# top fin 2.6 gal reviews



## PonyJumper101 (Mar 23, 2010)

Who has a top fin 2.6 gallon? would love to see some pictures of the tank if you do have one! also would love to hear your reviews on it. looking for a nice tank for Fiji....don't like the one he is in now.


----------



## Pearl93 (Jan 18, 2014)

I've had this tank up and running for about three months now and I love it. Its much better quality than other small tank kits that I've tried and I love that it's glass. The light and filter are both pretty good, however the filter needs to be baffled as the flow is way too strong for a betta. It's a little on the small side for my tastes but that's my own fault. If you don't mind the size, you'll love it. 

Here it is



















Maybe not the best pictures :-? sorry!

The owner:


----------



## peachii (Jan 6, 2013)

I've just spent the last 2 weeks searching for the perfect nano tank for my baby betta, Blake who is growing up and needs a bigger home than his 1 gallon grow out.

I absolutely fell in love with the Schuber Wright Mini 66 tank kit but it's only available through Amazon for a good price, other places it was twice as much and we won't be doing business with Amazon any longer since they remove and let people/businesses remove negative reviews on the products being sold. I'll forever be sad this tank isn't mine but oh well. lol.











The JBJ Picotope is another AWESOME small tank but it comes with a reef light that may be easy to change but when emailed and asked what specs and kind the light was to see if i could replace with a plant light the company refused to tell me and then tried to sell me a replacement "special order" lightbulb for 38.00. If i wanted to spend that, I'd buy a new light fixture. 










I would up getting an Azoo Mirror "Bay" glass tank, will be here soon. It has a mirror background and is a bow front very similiar to the JBJ one. 3 gallons and I think I'm going to absolutely love it. It's really cute.










None of them seem to come with a cover but making one should be extremely easy with a piece of acrylic, none of my bettas are jumpers so I'm not really worried about it. Actually hope to have a piece of driftwood with plants growing on it sticking out of the top. We'll how it goes. My driftwood might be to big for this tank.


----------

Data excerpt:
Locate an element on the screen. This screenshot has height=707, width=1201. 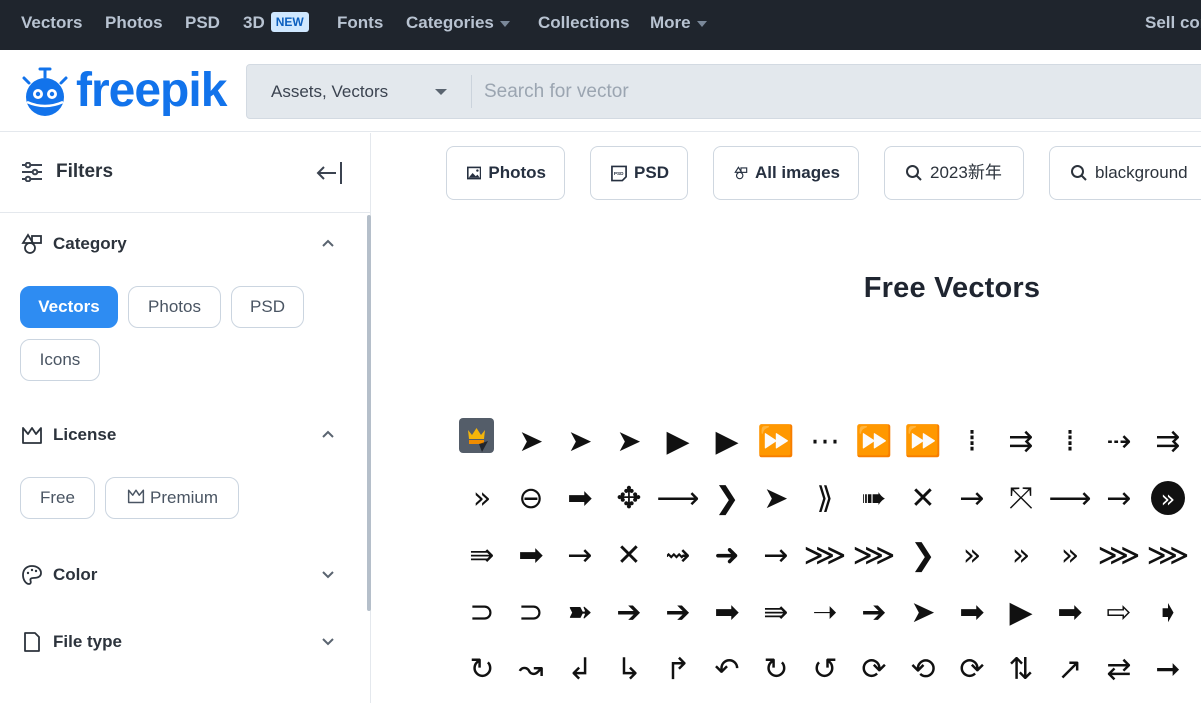
nav-vectors-label: Vectors is located at coordinates (52, 22).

Tasks:
A: Copy the part of the tank review thread starting at "I would up getting" and ending at "for this tank.", word for word.
B: Translate this sentence from the tank review thread into Spanish: "The light and filter are both pretty good, however the filter needs to be baffled as the flow is way too strong for a betta."

Answers to the problems:
A:
I would up getting an Azoo Mirror "Bay" glass tank, will be here soon. It has a mirror background and is a bow front very similiar to the JBJ one. 3 gallons and I think I'm going to absolutely love it. It's really cute.










None of them seem to come with a cover but making one should be extremely easy with a piece of acrylic, none of my bettas are jumpers so I'm not really worried about it. Actually hope to have a piece of driftwood with plants growing on it sticking out of the top. We'll how it goes. My driftwood might be to big for this tank.

B: La luz y el filtro son bastante buenos; sin embargo, hay que ponerle un deflector al filtro, ya que la corriente es demasiado fuerte para un betta.